计算机工程与应用 ›› 2019, Vol. 55 ›› Issue (13): 20-27.DOI: 10.3778/j.issn.1002-8331.1901-0246

• 热点与综述 • 上一篇    下一篇

基于注意力机制的CNN-LSTM模型及其应用

李  梅1,2,宁德军1,郭佳程1,2   

  1. 1.中国科学院 上海高等研究院,上海 200120
    2.中国科学院大学,北京 100049
  • 出版日期:2019-07-01 发布日期:2019-07-01

Attention Mechanism-Based CNN-LSTM Model and Its Application

LI Mei1,2, NING Dejun1, GUO Jiacheng1,2   

  1. 1.Shanghai Advanced Research Institute, Chinese Academy of Sciences, Shanghai 200120, China
    2.University of Chinese Academy of Sciences, Beijing 100049, China
  • Online:2019-07-01 Published:2019-07-01

摘要: 时序数据存在时序性,并且其短序列的特征存在重要程度差异性。针对时序数据特征,提出一种基于注意力机制的卷积神经网络(CNN)联合长短期记忆网络(LSTM)的神经网络预测模型,融合粗细粒度特征实现准确的时间序列预测。该模型由两部分构成:基于注意力机制的CNN,在标准CNN网络上增加注意力分支,以抽取重要细粒度特征;后端为LSTM,由细粒度特征抽取潜藏时序规律的粗粒度特征。在真实的热电联产供热数据上的实验表明,该模型比差分整合移动平均自回归、支持向量回归、CNN以及LSTM模型的预测效果更好,对比目前企业将预定量作为预测量的方法,预测缩放误差平均值(MASE)与均方根误差(RMSE)指标分别提升了89.64%和61.73%。

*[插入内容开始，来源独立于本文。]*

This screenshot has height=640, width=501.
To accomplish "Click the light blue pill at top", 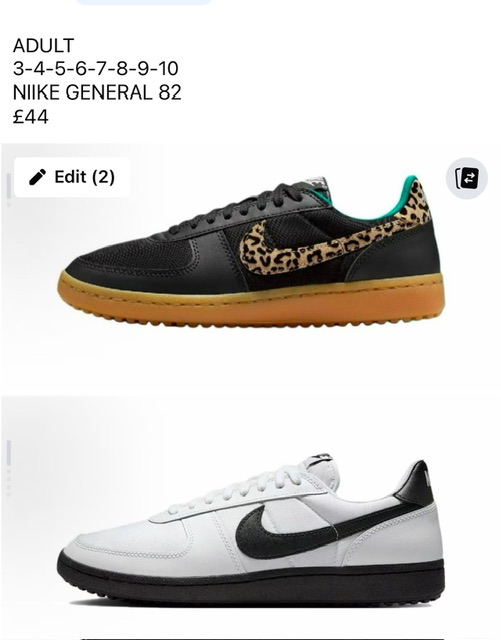I will 144,2.
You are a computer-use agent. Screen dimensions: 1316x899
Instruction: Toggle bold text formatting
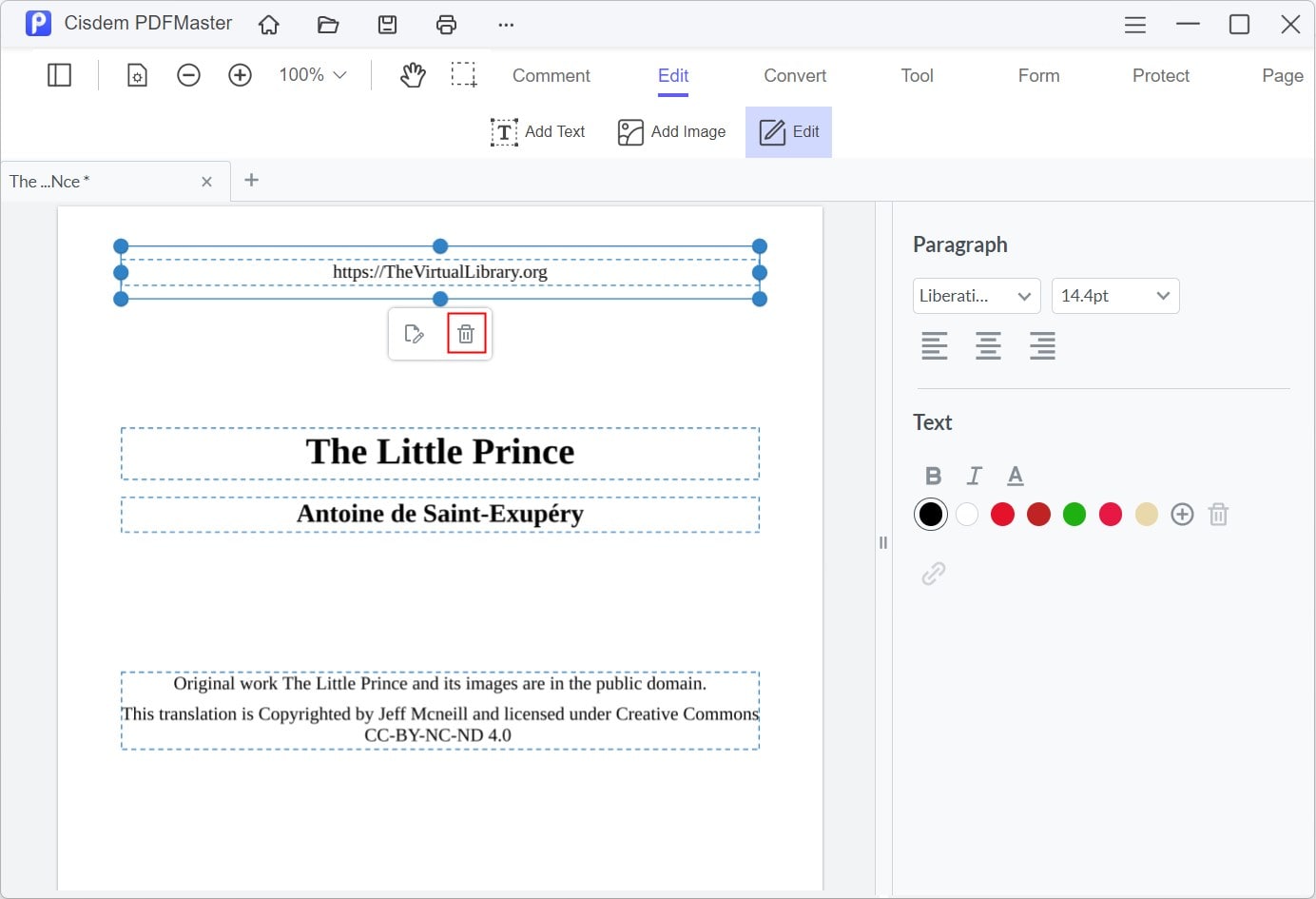pos(933,476)
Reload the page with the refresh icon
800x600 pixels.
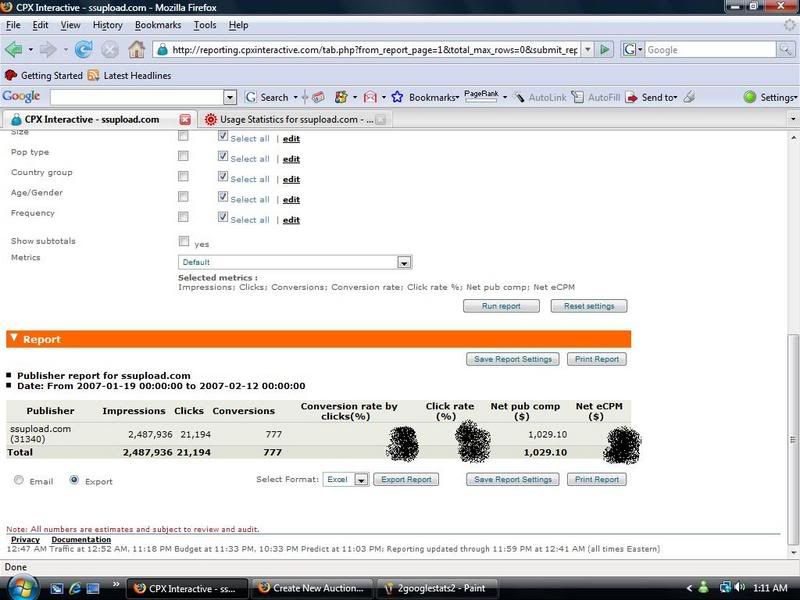[x=83, y=49]
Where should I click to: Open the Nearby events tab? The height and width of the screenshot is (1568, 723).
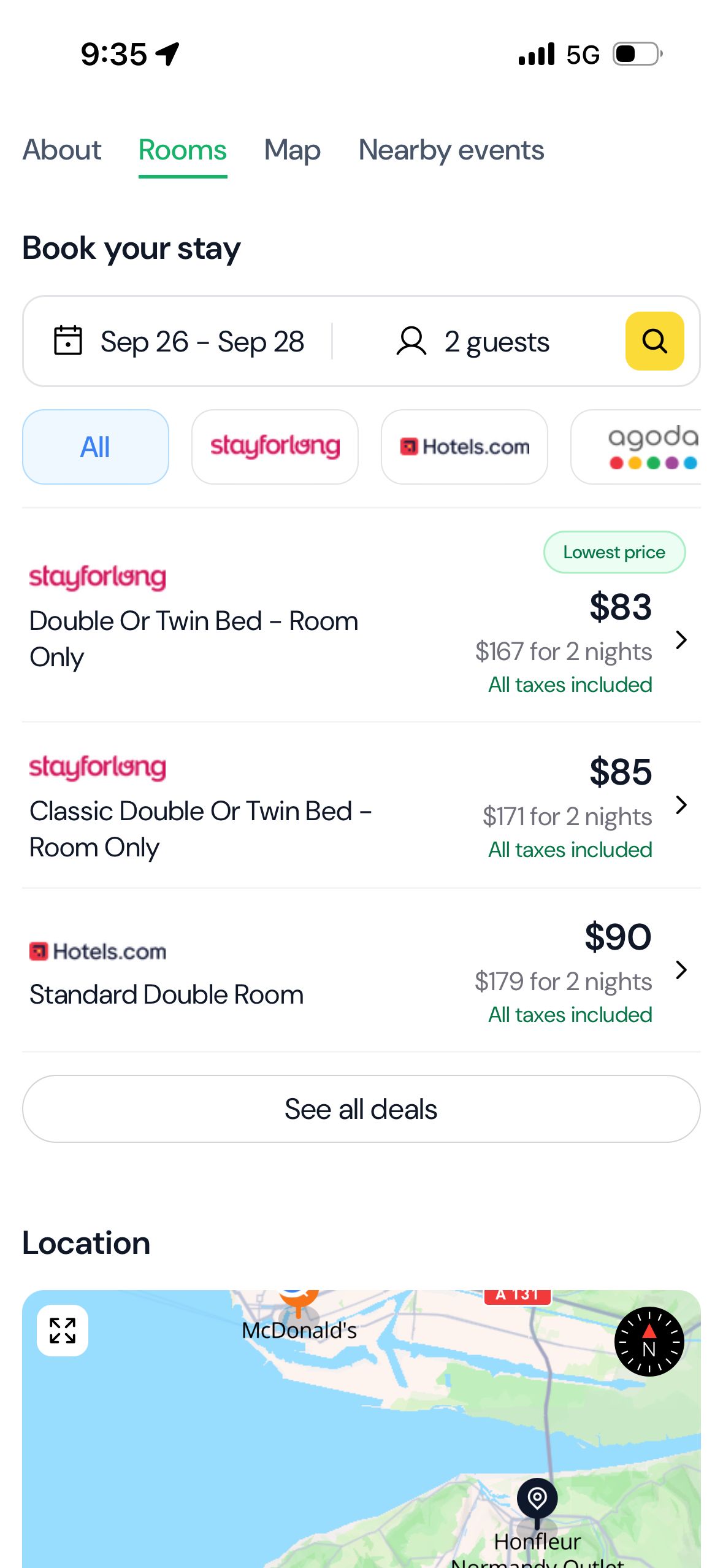451,150
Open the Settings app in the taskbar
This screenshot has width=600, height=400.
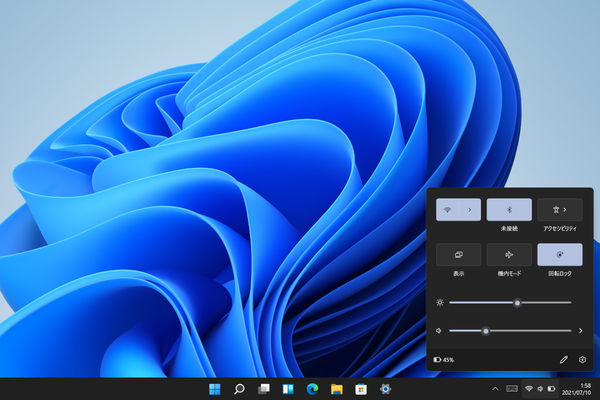pyautogui.click(x=385, y=389)
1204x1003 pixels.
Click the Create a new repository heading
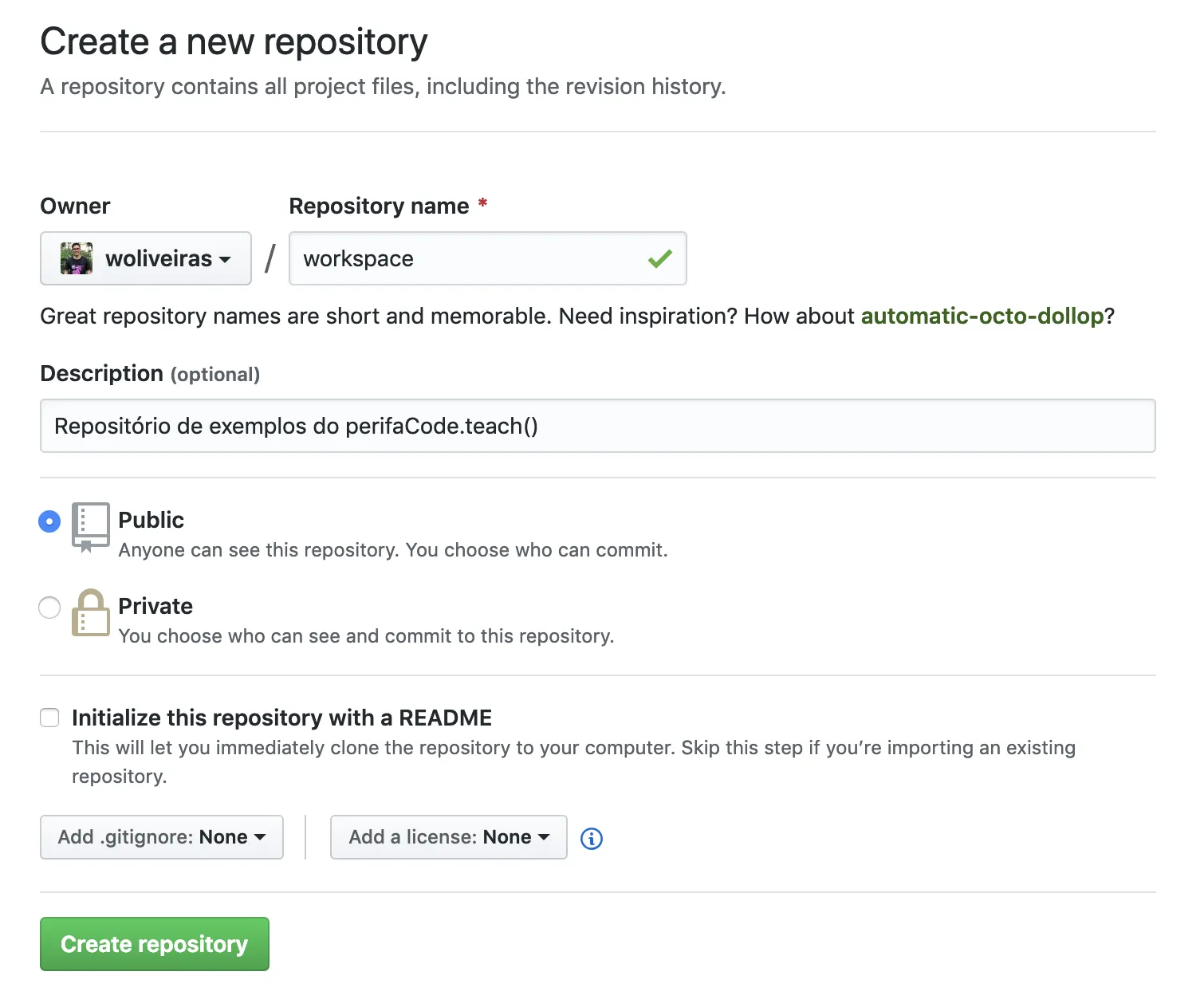(234, 41)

关键词: 注意力机制, 卷积神经网络(CNN), 长短期记忆网络(LSTM), 时间序列, 负荷预测

Abstract: Time series have temporal property, and the characteristics of its short sequences are different in importance. Aiming at the characteristics of time series, a neural network prediction model based on Convolution Neural Network(CNN) and Long Short-Term Memory(LSTM) is proposed, which combines coarse and fine grain features to achieve accurate time series prediction. The model consists of two parts. CNN based on attention mechanism adds attention branch to standard CNN network to extract important fine-grained features. The back end is LSTM, which extracts the coarse-grained features of the hidden time series from fine-grained features. Experiments on real cogeneration heat load dataset demonstrate that the model is better than the autoregressive integrated moving average, support vector regression, CNN and LSTM models. Compared with the pre-determined method currently used by enterprises, the Mean Absolute Scaled Error(MASE) and Root Mean Square Error(RMSE) have been increased by 89.64% and 61.73% respectively.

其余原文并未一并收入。